- **What is expected**
Check every line of the material below for the string "computer", and return the ones that have it.

::: Data provided

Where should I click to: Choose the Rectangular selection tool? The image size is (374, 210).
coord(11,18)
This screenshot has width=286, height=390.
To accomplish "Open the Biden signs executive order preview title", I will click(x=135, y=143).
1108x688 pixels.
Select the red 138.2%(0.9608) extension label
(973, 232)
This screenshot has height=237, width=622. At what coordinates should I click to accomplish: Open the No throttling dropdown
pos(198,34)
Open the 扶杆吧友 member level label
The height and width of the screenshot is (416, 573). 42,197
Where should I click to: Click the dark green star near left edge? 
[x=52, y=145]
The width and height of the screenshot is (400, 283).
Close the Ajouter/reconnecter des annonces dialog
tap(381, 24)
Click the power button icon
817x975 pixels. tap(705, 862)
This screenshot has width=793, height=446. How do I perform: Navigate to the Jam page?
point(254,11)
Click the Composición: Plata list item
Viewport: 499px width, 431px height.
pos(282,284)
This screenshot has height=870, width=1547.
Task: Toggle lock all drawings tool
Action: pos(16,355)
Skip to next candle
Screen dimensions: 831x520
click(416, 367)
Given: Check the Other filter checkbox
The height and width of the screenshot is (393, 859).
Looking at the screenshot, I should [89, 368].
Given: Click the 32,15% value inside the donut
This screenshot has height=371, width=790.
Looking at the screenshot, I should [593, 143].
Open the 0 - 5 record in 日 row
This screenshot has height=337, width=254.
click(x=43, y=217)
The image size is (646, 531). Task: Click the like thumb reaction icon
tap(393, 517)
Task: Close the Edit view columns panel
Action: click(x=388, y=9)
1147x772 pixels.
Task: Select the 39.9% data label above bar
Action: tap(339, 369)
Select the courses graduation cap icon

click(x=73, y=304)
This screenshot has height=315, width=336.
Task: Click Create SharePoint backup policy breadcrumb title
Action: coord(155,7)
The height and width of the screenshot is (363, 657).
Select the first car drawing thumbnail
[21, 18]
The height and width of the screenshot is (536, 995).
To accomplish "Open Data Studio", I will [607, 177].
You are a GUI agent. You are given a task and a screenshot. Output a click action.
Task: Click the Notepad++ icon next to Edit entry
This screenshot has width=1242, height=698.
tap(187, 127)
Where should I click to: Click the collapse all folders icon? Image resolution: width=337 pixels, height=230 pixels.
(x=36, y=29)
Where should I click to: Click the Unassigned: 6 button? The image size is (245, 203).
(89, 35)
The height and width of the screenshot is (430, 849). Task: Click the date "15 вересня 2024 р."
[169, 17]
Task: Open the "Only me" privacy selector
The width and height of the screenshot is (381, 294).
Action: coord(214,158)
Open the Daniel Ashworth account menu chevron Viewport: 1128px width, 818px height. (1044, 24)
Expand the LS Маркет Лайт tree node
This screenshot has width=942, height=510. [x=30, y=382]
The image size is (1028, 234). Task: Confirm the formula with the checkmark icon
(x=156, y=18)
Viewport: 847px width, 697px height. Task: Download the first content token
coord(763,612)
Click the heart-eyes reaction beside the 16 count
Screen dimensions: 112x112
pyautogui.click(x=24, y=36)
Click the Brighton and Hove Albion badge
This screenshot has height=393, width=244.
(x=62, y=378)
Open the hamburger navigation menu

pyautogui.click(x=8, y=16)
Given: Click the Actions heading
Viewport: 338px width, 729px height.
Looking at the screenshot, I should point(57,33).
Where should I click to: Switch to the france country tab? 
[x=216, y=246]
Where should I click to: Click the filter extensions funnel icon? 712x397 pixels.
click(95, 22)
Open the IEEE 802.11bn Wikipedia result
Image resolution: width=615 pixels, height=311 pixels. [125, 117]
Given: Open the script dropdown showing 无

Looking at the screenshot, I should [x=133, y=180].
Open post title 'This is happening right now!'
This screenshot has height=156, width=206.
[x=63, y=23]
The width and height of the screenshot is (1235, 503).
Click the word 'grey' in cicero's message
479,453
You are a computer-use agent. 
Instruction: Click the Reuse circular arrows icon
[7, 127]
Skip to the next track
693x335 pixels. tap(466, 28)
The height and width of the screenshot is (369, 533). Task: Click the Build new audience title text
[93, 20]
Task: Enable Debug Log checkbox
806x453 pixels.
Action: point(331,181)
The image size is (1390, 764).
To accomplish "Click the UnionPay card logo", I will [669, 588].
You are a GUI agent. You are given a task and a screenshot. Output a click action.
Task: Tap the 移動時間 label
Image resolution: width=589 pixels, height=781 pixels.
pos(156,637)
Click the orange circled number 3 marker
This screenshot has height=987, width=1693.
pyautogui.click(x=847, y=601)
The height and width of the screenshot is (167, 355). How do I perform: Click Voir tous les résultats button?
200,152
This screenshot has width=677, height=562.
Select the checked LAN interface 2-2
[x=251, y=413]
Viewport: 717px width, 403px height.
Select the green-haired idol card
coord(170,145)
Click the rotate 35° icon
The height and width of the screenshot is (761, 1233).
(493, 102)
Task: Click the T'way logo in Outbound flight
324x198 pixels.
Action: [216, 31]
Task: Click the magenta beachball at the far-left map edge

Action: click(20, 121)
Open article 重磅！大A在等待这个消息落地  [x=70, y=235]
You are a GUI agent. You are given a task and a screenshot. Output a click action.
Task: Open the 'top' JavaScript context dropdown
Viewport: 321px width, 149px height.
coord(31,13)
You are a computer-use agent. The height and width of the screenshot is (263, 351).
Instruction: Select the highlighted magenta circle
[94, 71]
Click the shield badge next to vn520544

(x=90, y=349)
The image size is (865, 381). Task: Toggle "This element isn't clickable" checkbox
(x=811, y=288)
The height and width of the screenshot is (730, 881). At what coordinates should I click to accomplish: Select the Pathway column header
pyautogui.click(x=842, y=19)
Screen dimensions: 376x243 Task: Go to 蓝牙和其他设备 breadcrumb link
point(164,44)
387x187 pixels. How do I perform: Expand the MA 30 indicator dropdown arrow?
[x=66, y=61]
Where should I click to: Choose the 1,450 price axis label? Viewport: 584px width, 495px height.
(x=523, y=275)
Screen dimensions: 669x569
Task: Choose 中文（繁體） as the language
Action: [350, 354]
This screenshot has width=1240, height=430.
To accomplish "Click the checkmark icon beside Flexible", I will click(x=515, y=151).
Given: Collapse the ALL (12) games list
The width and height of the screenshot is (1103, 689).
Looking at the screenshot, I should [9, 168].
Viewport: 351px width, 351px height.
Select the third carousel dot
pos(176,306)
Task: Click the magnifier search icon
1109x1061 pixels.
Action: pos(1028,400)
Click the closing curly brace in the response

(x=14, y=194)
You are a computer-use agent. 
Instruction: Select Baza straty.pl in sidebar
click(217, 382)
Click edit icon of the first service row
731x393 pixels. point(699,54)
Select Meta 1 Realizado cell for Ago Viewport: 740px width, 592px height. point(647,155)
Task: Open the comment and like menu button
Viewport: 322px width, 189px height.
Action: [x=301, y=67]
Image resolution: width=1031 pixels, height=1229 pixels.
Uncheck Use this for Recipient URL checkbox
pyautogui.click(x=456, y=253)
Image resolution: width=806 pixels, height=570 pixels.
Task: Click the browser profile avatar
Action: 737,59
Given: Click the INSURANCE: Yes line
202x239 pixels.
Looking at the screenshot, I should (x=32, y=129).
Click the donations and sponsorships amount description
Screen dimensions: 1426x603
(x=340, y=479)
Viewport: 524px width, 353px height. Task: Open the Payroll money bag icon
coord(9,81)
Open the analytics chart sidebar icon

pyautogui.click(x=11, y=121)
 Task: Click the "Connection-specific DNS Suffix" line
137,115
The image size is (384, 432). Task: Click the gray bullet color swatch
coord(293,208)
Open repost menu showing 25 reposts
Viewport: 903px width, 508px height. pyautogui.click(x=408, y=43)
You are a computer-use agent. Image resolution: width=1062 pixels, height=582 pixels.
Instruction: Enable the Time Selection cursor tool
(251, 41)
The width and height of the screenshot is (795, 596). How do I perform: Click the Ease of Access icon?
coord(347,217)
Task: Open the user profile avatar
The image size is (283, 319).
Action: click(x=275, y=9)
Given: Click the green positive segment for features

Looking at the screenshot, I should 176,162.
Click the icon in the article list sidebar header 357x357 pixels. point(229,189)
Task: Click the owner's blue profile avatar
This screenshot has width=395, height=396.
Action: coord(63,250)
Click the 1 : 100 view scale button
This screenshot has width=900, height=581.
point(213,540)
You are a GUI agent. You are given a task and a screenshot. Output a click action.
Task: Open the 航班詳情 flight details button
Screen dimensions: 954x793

::::::

- **Result of the task**
You are a computer-use agent. 
You are a computer-use agent. The height and width of the screenshot is (263, 351).
You are a computer-use agent. 
You are a computer-use agent. Image resolution: width=1062 pixels, height=582 pixels.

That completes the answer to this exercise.